O descumprimento da política de cotas nos programas de residência médica fez com que o Ministério Público Federal (MPF) ajuizasse uma ação civil pública para que o Hospital Israelita Albert Einstein, em São Paulo, implemente as ações afirmativas. Os procuradores requerem a abertura de editais complementares ainda no presente processo seletivo de 2026, destinando vagas a candidatos com deficiência, negros, indígenas, quilombolas e pessoas trans, conforme os percentuais estabelecidos pelas normas vigentes.

“Para o MPF, a aplicação da política de cotas é essencial para garantir igualdade de oportunidades a esses candidatos, de modo que o corpo de médicos residentes reflita efetivamente a pluralidade étnica e sociocultural da sociedade brasileira”, destaca o Ministério Público Federal em nota.
O Ministério Público Federal aponta que, segundo os dados mais recentes, os negros constituem a maioria da população, mas ocupam apenas 27,5% das vagas de residência na instituição. Em contraste, 70,1% dos médicos residentes são autodeclarados brancos.
O órgão enfatiza que “a adoção de ações afirmativas nas residências médicas é obrigatória, mesmo em instituições privadas”, pois os programas envolvem treinamento em serviço no âmbito do Sistema Único de Saúde (SUS), conforme regulamentação federal de 2025.
“Entretanto, no processo seletivo de 2026, a Sociedade Beneficente Israelita Brasileira Hospital Albert Einstein decidiu não reservar vagas para minorias étnico-raciais e grupos vulneráveis, violando as normas estabelecidas pelo Ministério da Saúde (MS)”, declara a nota.

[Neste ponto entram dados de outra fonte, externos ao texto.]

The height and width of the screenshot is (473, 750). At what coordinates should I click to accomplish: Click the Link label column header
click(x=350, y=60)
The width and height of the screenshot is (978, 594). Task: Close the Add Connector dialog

O MPF recorda que o Albert Einstein “recebe subsídio de recursos públicos indiretos, beneficiando-se de expressiva exoneração fiscal, sob a forma de imunidade tributária federal”, conforme a peça assinada pela procuradora da República Ana Letícia Absy. O hospital está isento do pagamento de contribuições federais, como as destinadas à seguridade social.
“O usufruto de benefícios fiscais e a utilização de recursos públicos impõem à entidade obrigações positivas correlatas, que incluem a adoção de medidas concretas para promover a igualdade material e reduzir as desigualdades históricas”, afirma a procuradora.

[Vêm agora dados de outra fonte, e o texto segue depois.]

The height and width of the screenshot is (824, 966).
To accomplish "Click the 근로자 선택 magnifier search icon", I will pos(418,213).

Em abril deste ano, o MPF já havia se posicionado pela obrigatoriedade de reserva de vagas em concursos de residência médica. A Nota Técnica PFDC nº 10/2026, da Procuradoria Federal dos Direitos do Cidadão, concluiu que a aplicação das cotas “não constitui mera discricionariedade administrativa da instituição de ensino”.
Em comunicado enviado à Agência Brasil, o Hospital Albert Einstein informou que, até o momento, não foi citado acerca da ação e, portanto, não tem conhecimento do conteúdo do processo.